The boy's wide blue eyes took in the wonder and the strangeness of his surroundings. Lightness and whiteness, a ship-shape neatness, a scrupulous freedom from dust, a dazzling polish and burnish on surfaces or knobs or handles of wood, brass, or copper, characterised the place. About the walls were metal cylinders with pipes and induction-coils, frames supporting reels of wire in rows, and brass things like pincers in rows above them; and above these, rows of shining crystal bull's-eyes like port-lights, and yet others with stars and circles of electric bulbs.

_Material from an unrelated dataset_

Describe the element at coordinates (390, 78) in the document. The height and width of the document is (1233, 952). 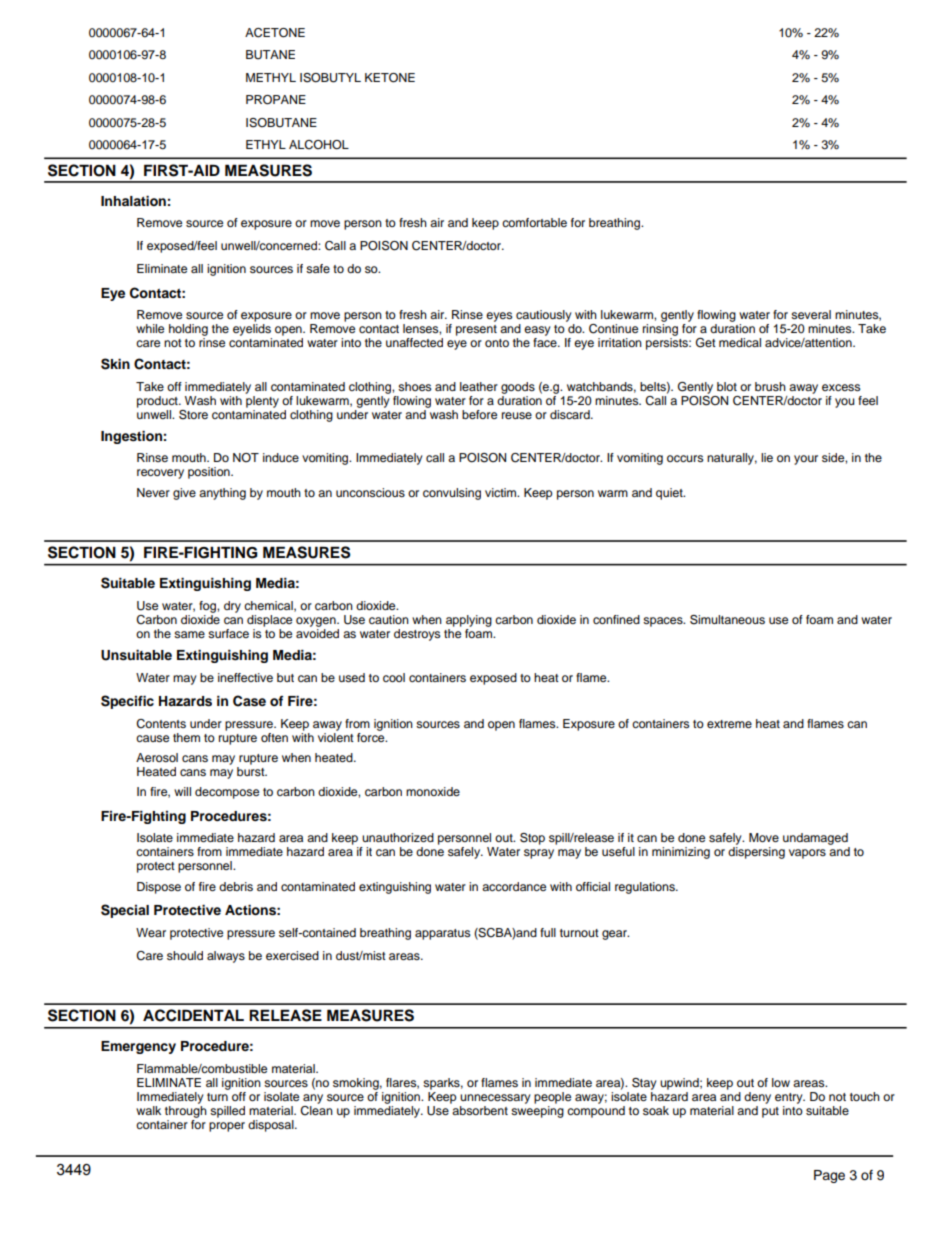
I see `KETONE` at that location.
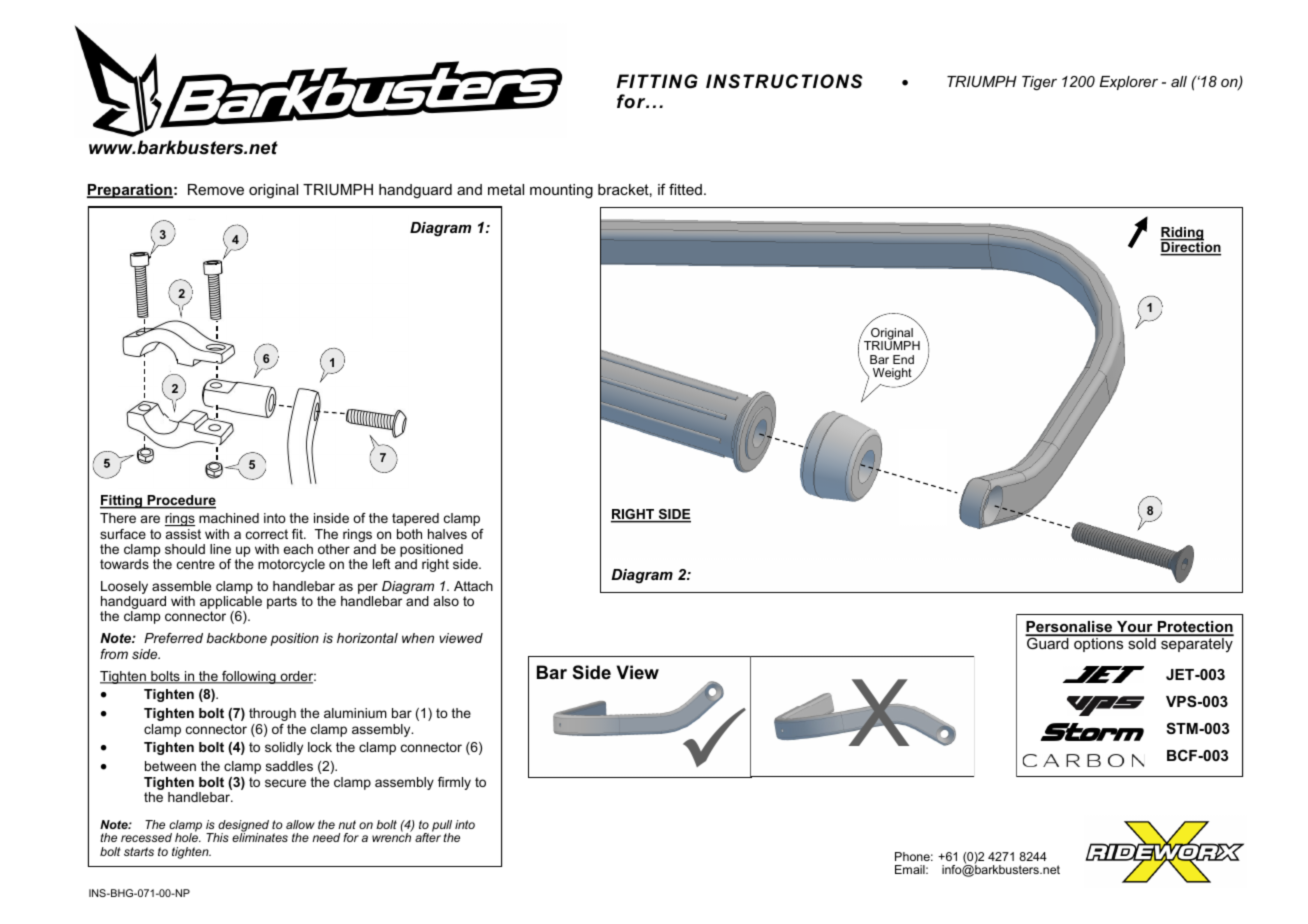 The height and width of the screenshot is (924, 1308). I want to click on Procedure, so click(180, 501).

At the distant end of the long, light, shining room, the deck-like run of the polished boards was broken by a step leading to a platform where the rigidly-erect figures of three men in dark blue uniform sat at the middle, and at either end of a long narrow table burdened with instruments whose use Bawne partly knew. The midmost operator, sitting with his back to you, wore a head-band with receiver ear-pieces, beyond which his ears, large, thick, and red as quarter-pounds of beefsteak, projected in a singularly grotesque way. The man seated on the right of the table had a paper-pad and pencil, and the man on the left sat in front of a typewriter, with lowered intent eyes and fingers crooked above the keys, as one waiting to type off a Wireless message, and the tingling desire to approach and see the apparatus more closely evoked a wiggle on the part of the boy that was grimly checked by a big hard hand that gripped his arm. This reminded him that he was a prisoner. Like von Herrnung, Bawne thought and—then upon his right he became aware of von Herrnung, green as a drowned man—and with all the stiffening gone out of him—wilting over the supporting arms of two officers of the garrison. And then a voice said something shrilly and harshly—and Saxham's son found himself looking into a pair of steel-blue, shining, flickering eyes, with whites curiously veined with red.